Les médias égyptiens pro-gouvernementaux n’ont pas raté les pays occidentaux qu’ils accusent de privilégier la thèse de l’attentat dans le crash de l’avion russe dans le Sinaï, allant jusqu’à évoquer un « complot » contre Le Caire et Moscou.
En laissant prospérer de telles spéculations, le Président égyptien Abdel Fattah al-Sissi donne déjà une idée de sa visite en Russie, au lendemain de l’accident qui a coûté la vie à 217 passagers et 7 membres d’équipage lors du pire crash qu’ait connu transport aérien russe. En effet, selon toute vraisemblance, Sissi était parti rencontrer Vladimir Poutine pour qu’ensemble, ils s’entendent sur une version à livrer à l’opinion. Et donc si complot il y a, c’est bien sur entreprise de l’Etat égyptien qui a voulu sauver les meubles. Entendant par meubles son tourisme qui va, sans nul doute, pâtir de cet accident d’avion.
La Grande-Bretagne et les Etats-Unis ont en effet été les premiers pays à évoquer l’hypothèse d’un acte terroriste pour expliquer le crash de l’Airbus de la compagnie russe Metrojet qui devait rallier Saint-Pétersbourg en Russie, au départ de Charm el-Cheikh en Egypte, avec 224 occupants, la plupart des Russes. Le Caire avaient alors accusé les deux pays d’avoir « sur-réagi » et « anticipé les résultats de l’enquête ». Le gouvernement égyptien a en outre critiqué la décision de Londres de rapatrier les quelque 20 000 Britanniques présents à Charm el-Cheikh. De son côté, la France a préféré ménager l’Egypte à qui elle vient juste de vendre 24 avions Rafale et deux porte-hélicoptères Mistral.

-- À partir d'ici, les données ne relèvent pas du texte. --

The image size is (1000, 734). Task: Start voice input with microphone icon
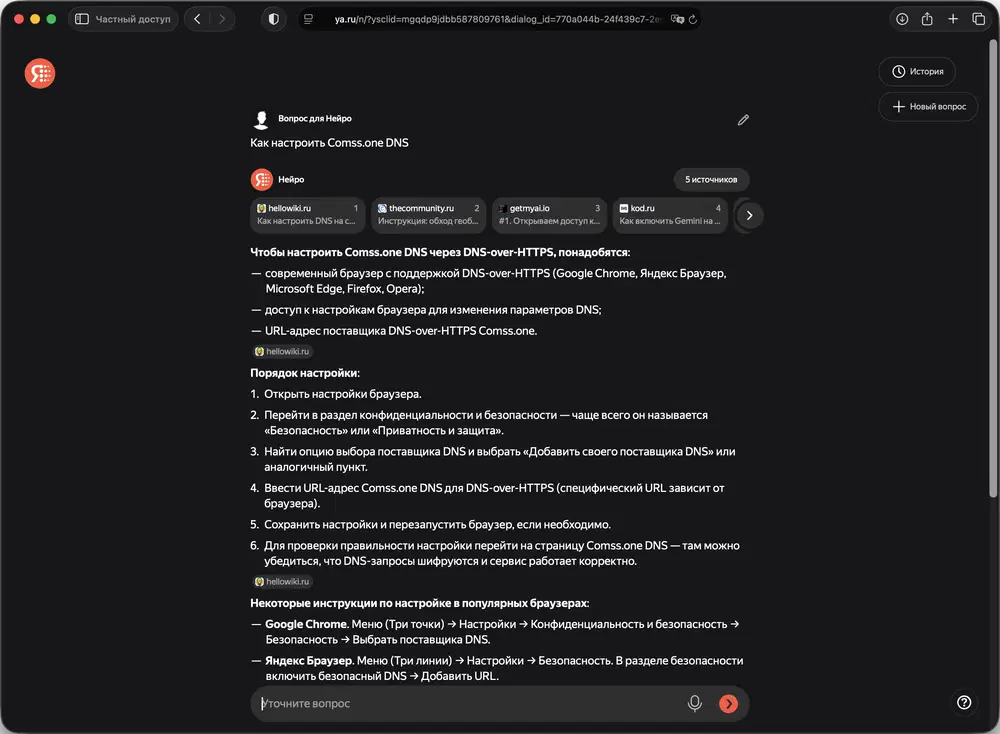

Certains de ces journaux pro-gouvernementaux ont été jusqu’à dénoncer « une tentative flagrante de punir l’Egypte économiquement et financièrement pour son ouverture à la Russie au cours des trois dernières années et la coopération militaire croissante entre les deux pays », en plus d’évoquer « une question politique et économique en premier lieu visant à se venger de l’Egypte et de la Russie ».
Aujourd’hui, le gros souci du Président Sissi, qui par le passé, a tenté de museler la presse égyptienne et tout journaliste se trouvant sur son sol, c’est comment étendre cette « mainmise » sur l’opinion en général. Un regard dans le rétroviseur nous ramène au mois de juillet dernier, alors qu’une nouvelle loi antiterroriste, déjà adoptée par le gouvernement, allait être soumise à l’examen du chef de l’Etat égyptien, après examen par la Cour suprême.
Cette loi stipulait que « tout journaliste qui publie volontairement un « faux » bilan concernant une attaque terroriste, en contradiction avec les « communiqués officiels », risque deux ans de prison au moins ». Et en cas d’entrave à cette loi, la justice égyptienne allait pouvoir expulser le journaliste, s’il s’agit d’un étranger. C’est ce qu’indiquait l’article 33 de cette nouvelle loi qui a fini par être modifiée, les peines de prison supprimées puis remplacées par des sanctions financières. Toujours est-il que la menace est présente et pressante en Egypte, pays d’Afrique du Nord qui a fini par dompter sa presse.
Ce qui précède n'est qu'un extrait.